[DOCUMENT]:
>> BEGIN

Can Environmental SF Help Save Our Planet?

grass-back-lit copy (1)That is the question David Holmes at Monash University asks in his Feb 20th 2014 article in the Australian ezine The Conversation.

There is an obvious trend toward environmental premise in science fiction. In the 2009 World SF Convention in Montreal, I sat on a panel with Tom Doherty of Tor Books, who shared that, “We want to see a hero who works to achieve an environmentally sustainable world through innovation and creative technology.” I was delighted to hear that Tor was officially embracing a new kind of hero and associated paradigm for storytelling; one based on intelligent innovation, creativity and cooperation and sound environmental stewardship.

Climate change is just one—albeit a global—environmental issue referred to by Doherty. Several years before Doherty’s statement, British nature writer Robert Macfarlane submitted that writers could play a crucial role in helping us to imagine the impact of climate change. Macfarlane was referring to the power of storytelling in forming and influencing a society’s changing paradigm.

Around the same time that Doherty made his statement, environmentalist Bill McKibben shared that, “Global Warming has still to produce an Orwell or a Huxley, a Verne or a Wells, a Nineteen Eighty-Four or a War of the Worlds, or in film any equivalent of On the Beach or Doctor Strangelove.” In his article, Holmes identified the urgent need “for a narrative form that can communicate the seriousness of climate change to a broad public.”

Part of the challenge is in first defining and acknowledging this literature as its own genre or sub-genre.  In 2013 Wired Magazine defined climate fiction—as a “subgenre of dystopian fiction set in the near future, in which climate change wreaks havoc on an otherwise familiar planet.” Wired noted that climate fiction has already attracted well-known literary authors, including Ian McEwen, Barbara Kingsolver and Margaret Atwood.

Climate fiction is best described as a sub-genre of the science fiction genre, itself a powerful literature of metaphor, with the highest potential to raise awareness about major social—and environmental—issues.

>> END

[EXTRACTED ENTRIES]:
>> BEGIN

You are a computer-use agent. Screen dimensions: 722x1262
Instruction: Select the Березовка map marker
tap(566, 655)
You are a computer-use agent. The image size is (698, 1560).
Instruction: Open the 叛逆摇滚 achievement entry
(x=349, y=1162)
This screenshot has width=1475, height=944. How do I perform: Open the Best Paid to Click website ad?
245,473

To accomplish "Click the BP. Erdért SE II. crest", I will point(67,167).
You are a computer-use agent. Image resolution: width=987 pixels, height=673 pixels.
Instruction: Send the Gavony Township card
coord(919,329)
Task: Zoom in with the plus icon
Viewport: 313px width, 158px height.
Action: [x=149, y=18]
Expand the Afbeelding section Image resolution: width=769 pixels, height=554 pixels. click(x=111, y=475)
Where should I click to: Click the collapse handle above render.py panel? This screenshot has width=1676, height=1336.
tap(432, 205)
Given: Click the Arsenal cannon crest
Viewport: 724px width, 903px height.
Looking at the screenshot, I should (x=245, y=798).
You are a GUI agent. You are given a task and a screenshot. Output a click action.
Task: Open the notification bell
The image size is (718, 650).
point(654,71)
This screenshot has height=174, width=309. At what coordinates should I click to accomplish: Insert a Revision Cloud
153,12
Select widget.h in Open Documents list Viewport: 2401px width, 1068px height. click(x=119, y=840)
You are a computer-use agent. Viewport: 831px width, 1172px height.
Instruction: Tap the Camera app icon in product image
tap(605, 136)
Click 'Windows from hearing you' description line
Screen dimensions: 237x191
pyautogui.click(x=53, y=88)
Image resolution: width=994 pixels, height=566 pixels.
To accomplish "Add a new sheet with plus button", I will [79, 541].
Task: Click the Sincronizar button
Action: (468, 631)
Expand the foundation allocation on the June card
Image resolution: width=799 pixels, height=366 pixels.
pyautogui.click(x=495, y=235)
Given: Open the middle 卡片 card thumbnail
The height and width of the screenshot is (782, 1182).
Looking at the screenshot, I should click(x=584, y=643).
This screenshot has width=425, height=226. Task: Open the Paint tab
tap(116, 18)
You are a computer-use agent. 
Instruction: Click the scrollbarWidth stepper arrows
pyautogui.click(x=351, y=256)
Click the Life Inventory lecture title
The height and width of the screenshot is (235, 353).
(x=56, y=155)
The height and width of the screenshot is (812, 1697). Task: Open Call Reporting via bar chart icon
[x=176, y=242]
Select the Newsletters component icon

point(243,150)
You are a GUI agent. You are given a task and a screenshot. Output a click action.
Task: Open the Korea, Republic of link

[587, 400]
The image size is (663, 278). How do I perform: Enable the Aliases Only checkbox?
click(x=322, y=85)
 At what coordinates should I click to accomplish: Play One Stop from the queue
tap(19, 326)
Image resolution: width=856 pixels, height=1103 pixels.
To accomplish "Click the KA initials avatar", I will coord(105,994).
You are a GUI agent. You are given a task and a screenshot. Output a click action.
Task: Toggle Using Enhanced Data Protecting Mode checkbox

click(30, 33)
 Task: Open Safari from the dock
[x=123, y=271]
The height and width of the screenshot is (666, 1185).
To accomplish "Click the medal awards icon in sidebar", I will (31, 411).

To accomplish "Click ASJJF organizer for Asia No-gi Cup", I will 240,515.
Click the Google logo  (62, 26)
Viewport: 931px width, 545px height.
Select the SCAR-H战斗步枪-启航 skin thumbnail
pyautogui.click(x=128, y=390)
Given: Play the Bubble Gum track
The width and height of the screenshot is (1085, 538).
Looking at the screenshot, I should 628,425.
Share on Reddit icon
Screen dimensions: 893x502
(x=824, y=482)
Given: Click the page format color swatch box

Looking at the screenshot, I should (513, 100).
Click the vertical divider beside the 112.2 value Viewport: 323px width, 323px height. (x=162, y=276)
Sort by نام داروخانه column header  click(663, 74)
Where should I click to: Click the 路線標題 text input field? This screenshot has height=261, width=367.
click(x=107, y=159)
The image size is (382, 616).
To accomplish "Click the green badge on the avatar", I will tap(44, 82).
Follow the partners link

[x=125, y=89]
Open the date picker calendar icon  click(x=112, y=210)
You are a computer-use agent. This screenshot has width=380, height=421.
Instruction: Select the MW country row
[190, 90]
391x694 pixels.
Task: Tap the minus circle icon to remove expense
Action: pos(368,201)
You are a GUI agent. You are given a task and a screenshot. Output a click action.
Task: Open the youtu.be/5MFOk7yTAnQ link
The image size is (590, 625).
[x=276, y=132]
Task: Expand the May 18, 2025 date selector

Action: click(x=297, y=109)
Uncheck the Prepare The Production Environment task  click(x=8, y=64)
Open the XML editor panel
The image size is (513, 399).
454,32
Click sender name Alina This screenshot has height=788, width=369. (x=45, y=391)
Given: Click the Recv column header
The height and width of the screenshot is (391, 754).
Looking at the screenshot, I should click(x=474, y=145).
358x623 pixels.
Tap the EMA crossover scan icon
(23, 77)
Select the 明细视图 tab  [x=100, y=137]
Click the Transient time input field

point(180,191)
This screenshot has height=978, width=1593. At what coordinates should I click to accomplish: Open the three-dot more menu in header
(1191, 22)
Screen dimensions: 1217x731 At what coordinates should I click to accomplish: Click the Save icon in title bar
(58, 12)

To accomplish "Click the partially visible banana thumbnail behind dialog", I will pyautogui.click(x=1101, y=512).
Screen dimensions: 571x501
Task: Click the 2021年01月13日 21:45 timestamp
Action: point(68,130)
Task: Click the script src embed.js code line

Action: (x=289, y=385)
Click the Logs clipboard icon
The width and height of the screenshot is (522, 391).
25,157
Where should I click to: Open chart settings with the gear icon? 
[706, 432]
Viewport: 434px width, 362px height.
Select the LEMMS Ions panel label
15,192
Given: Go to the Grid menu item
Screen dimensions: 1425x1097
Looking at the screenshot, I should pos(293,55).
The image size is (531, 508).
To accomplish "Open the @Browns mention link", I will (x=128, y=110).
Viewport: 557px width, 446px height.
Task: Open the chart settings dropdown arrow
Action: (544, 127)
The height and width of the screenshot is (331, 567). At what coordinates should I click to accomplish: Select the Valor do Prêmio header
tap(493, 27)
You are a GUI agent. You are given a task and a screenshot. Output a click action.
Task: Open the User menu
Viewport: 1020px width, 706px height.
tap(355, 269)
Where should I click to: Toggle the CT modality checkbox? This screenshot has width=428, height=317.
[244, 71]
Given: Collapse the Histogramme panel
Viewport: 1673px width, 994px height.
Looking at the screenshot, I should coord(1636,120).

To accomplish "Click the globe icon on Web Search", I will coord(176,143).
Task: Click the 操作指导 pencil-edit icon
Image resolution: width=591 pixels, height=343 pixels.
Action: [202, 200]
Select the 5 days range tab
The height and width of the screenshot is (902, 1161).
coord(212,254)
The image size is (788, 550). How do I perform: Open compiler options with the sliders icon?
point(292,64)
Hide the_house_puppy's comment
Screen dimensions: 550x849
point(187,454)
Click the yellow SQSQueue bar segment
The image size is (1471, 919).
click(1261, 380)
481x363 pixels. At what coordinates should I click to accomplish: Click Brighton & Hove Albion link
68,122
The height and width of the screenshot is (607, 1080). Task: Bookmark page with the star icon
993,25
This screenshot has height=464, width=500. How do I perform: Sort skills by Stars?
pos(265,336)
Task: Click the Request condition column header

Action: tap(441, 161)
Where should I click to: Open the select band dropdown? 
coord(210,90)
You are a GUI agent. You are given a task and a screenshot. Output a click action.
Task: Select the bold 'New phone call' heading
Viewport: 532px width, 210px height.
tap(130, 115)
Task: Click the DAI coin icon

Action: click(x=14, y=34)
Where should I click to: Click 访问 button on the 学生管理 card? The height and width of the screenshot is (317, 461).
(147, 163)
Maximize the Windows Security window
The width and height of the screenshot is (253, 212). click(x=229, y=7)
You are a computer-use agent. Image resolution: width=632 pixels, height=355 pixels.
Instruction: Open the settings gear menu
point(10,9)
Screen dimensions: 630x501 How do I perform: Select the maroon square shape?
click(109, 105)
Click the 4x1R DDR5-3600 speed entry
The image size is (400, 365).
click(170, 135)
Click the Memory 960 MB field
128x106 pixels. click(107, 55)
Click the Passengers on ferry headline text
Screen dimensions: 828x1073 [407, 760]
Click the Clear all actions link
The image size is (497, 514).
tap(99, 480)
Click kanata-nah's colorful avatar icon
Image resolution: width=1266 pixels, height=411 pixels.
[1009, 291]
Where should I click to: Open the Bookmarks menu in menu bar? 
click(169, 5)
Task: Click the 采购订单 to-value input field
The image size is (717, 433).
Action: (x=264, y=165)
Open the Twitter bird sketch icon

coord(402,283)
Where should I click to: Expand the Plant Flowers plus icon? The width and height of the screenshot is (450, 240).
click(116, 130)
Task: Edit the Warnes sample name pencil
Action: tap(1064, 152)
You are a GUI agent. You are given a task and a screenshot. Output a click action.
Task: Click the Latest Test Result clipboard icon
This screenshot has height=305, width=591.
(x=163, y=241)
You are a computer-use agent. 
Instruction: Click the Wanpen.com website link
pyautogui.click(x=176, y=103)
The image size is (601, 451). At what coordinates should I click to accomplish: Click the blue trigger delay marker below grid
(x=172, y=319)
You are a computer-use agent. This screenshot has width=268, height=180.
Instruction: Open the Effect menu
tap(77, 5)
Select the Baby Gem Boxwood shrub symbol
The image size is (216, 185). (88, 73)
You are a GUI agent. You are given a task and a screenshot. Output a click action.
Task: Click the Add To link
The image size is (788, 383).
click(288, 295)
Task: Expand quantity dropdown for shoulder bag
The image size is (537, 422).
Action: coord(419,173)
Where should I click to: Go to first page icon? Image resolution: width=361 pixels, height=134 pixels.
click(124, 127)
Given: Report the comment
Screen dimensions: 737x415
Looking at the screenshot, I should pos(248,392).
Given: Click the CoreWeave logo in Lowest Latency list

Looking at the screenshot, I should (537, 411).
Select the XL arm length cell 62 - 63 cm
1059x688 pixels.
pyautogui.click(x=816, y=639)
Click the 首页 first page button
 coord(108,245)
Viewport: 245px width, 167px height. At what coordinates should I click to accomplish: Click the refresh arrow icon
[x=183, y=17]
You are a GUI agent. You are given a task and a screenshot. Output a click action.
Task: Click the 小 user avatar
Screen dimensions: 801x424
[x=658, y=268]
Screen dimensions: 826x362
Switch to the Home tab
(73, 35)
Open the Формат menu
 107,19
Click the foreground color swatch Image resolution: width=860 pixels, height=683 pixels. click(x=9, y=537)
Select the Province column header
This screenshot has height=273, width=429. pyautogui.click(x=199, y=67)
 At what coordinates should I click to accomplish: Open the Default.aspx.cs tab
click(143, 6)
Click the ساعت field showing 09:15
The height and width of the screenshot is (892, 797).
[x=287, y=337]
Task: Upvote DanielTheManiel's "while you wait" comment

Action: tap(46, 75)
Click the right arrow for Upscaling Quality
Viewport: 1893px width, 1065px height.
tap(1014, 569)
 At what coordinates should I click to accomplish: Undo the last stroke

>> END

[SHORT PROBLEM 1]:
In the environmental SF article, why did Robert Macfarlane think writers could play a crucial role in helping us imagine the impact of climate change?
[SHORT PROBLEM 2]:
Copy everything from "grass-back-lit copy (1)That" down to "ezine The Conversation." in the environmental SF article, swapping "ezine" for "online magazine".

[EXERCISE RESPONSE 1]:
He was pointing to the power of storytelling to form and influence a society's changing paradigm.

[EXERCISE RESPONSE 2]:
grass-back-lit copy (1)That is the question David Holmes at Monash University asks in his Feb 20th 2014 article in the Australian online magazine The Conversation.